長崎原爆資料館 

2007年9月16日訪問

 路面電車を浜口町で降り、坂を上ると長崎原爆資料館がある。
 かつて、長崎国際文化会館のワンフロアが原爆資料展示室として開設され、拡充された後、1996年に長崎原爆資料館が建設された。

       

 来館者が捧げた、様々な工夫のこらされた折り鶴が飾られた玄関ホールを抜け、スロープを回って地下の入り口に下りてゆく。

       

 被爆前の長崎が写真で手短に語られた後、被爆した長崎の街が原寸大のジオラマで再現される。
 建物やマリア像は再現されているが、被爆者の姿はない。

          

 暗いジオラマを通り抜けると原爆投下までの経過や原爆による被害の展示がある。
 その後、救援活動や永井隆博士の展示、被爆者の訴えがあった後、戦争への道の展示になる。そして、現代の核状況の展示。長崎という街の歴史と原爆とをつなぐ記述はない。

          

 全体にコンパクトに収まっている。それはよいが、インパクトがあまり感じられないのはなぜだろう。長崎は記録写真が広島より豊富で、語りかける素材は多いはずだが、なぜか通り一遍の感じを受ける。
 かつて国際文化会館の一室で、白黒写真と遺物が淡々と並べられていた。

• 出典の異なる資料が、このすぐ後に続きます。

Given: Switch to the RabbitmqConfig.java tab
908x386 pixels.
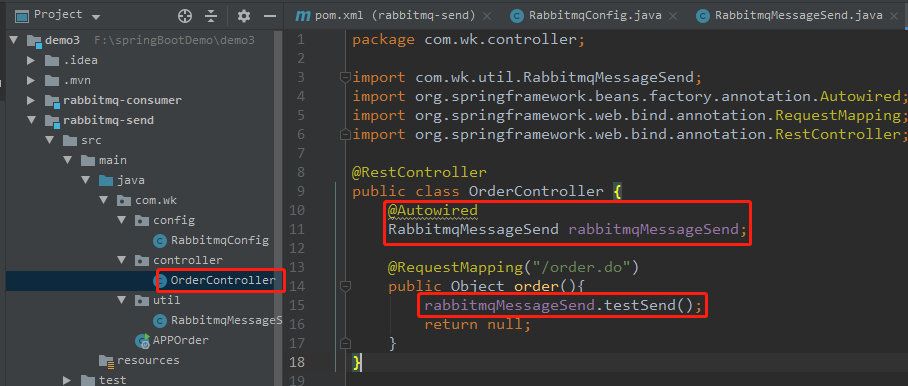Looking at the screenshot, I should (x=595, y=16).
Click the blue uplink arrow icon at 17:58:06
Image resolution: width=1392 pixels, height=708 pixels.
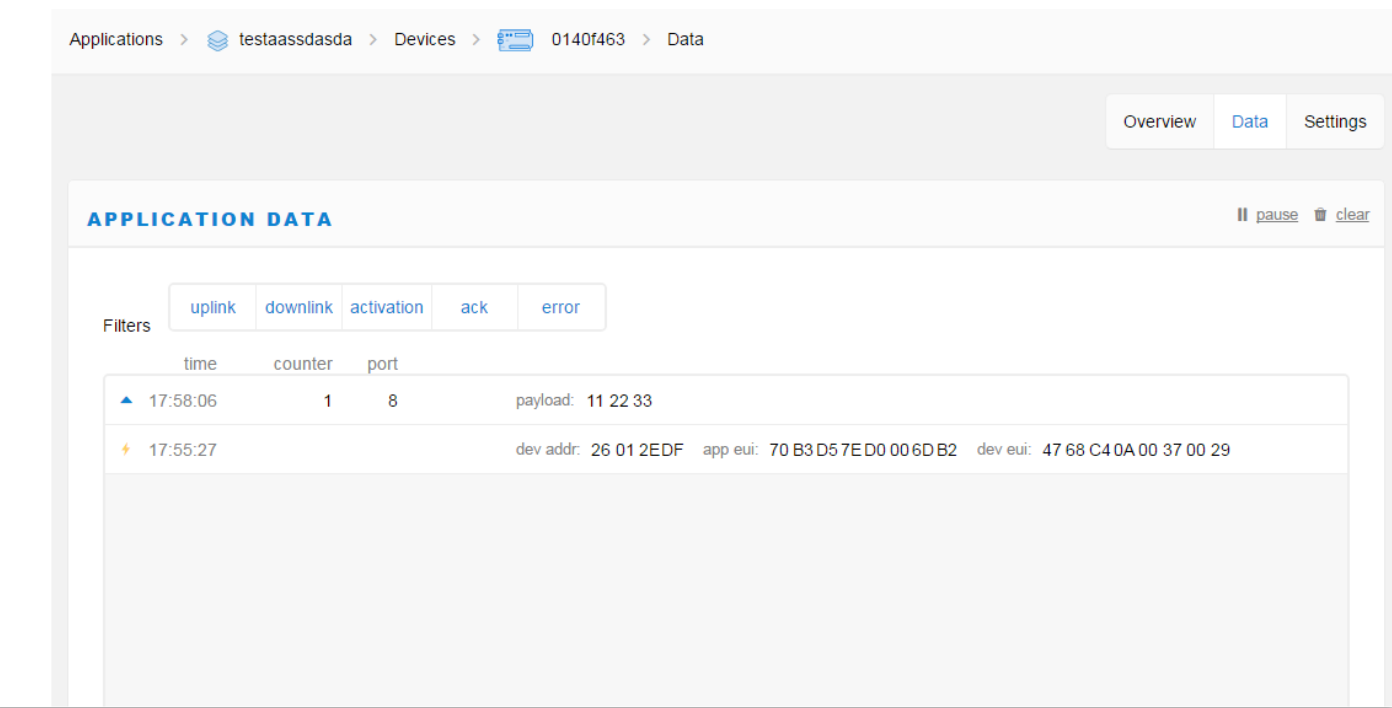(x=126, y=400)
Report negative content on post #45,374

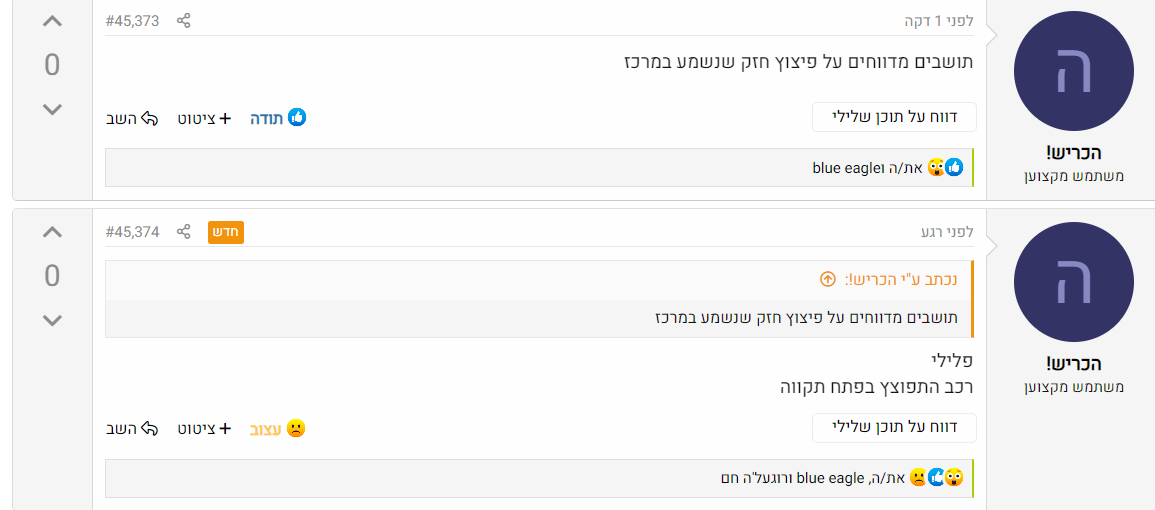[894, 428]
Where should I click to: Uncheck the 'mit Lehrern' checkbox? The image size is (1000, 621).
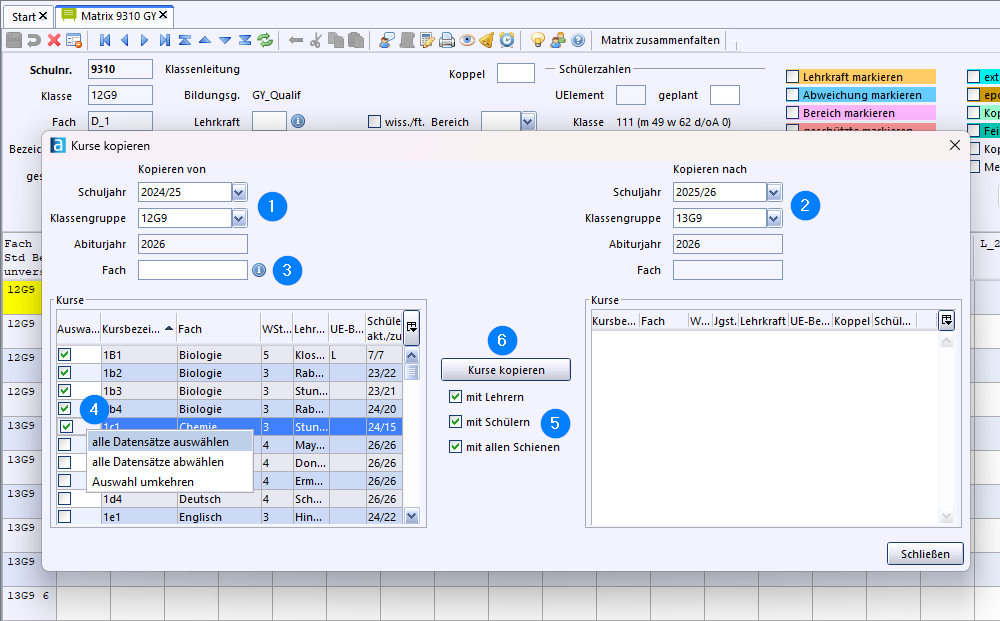coord(456,397)
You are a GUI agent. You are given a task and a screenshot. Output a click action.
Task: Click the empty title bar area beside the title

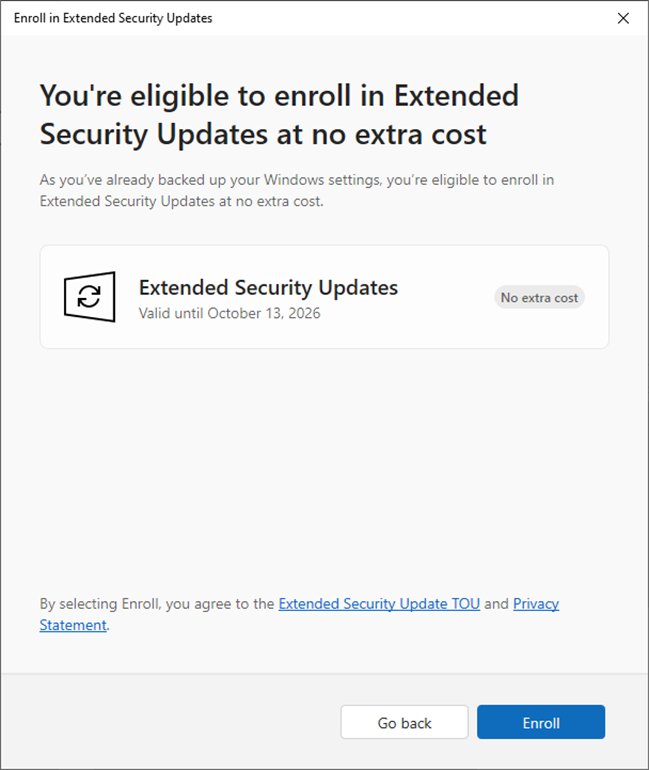click(400, 18)
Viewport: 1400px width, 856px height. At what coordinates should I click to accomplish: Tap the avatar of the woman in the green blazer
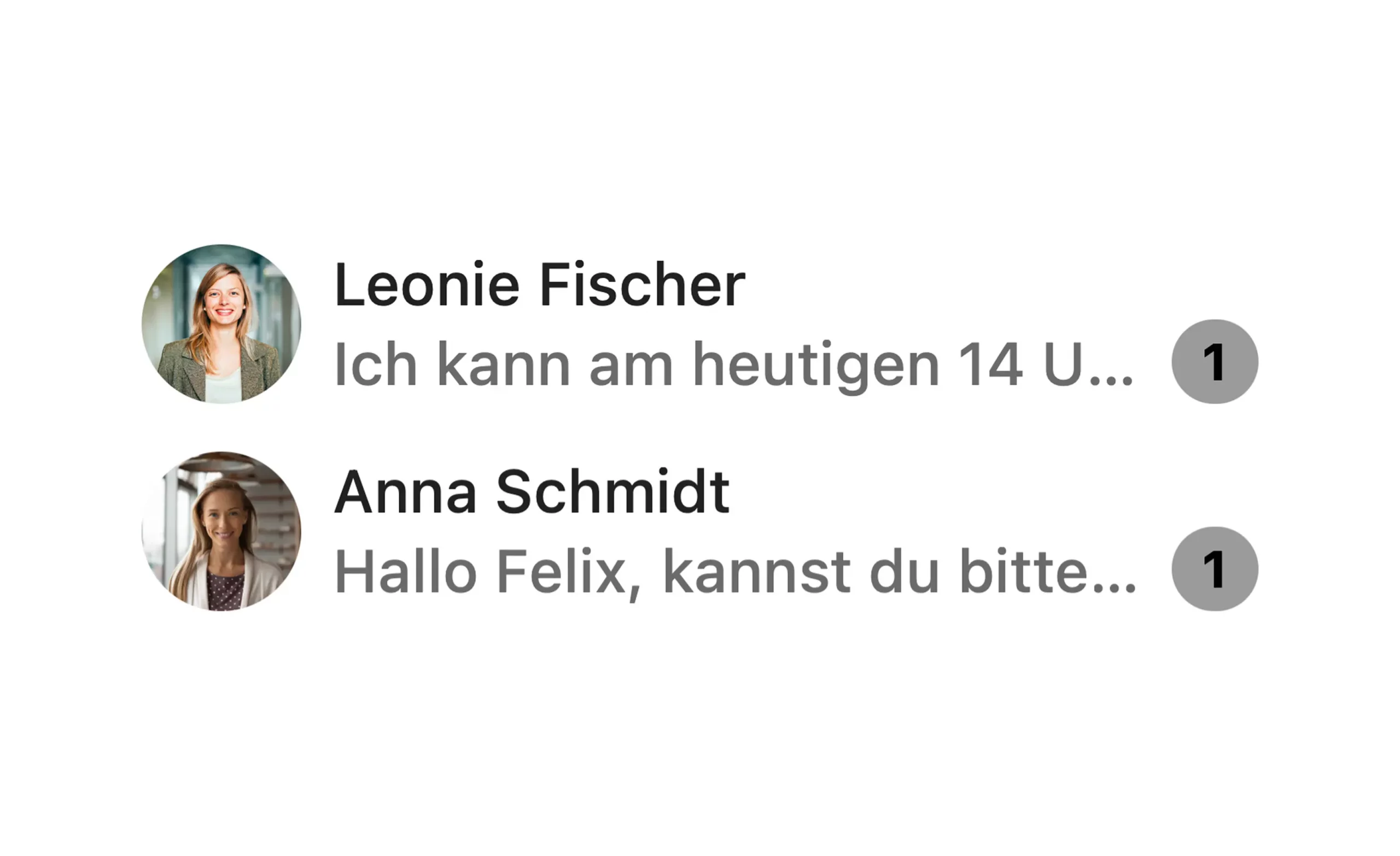(x=221, y=324)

素朴だが本物の持つ迫力があったあの展示とどこが違うのだろう。音声ガイド機はあるのだが、概括的な説明にとどまり、音声によって想像力をかきたてる力はない。
 首をかしげながら、出口近くのミュージアムショップに行く。書籍の品揃えはよいが、館の公式ガイドブック類が品切れであった。
 「怒りのヒロシマ 祈りのナガサキ」という表現がある。浦上という信仰の歴史を持つ土地柄があるとはいえ、被爆を受難としてのみとらえれば、その受難にいかに対処するかを求めることになる。それは被爆を受け入れてしまうことになりはしないか。そうではなく、そんな受難が二度とないようにすることを求めるべきであろう。平和のために祈るだけでなく、平和のために行動するということ。それに明確につながる展示姿勢が必要ではないかと感じた。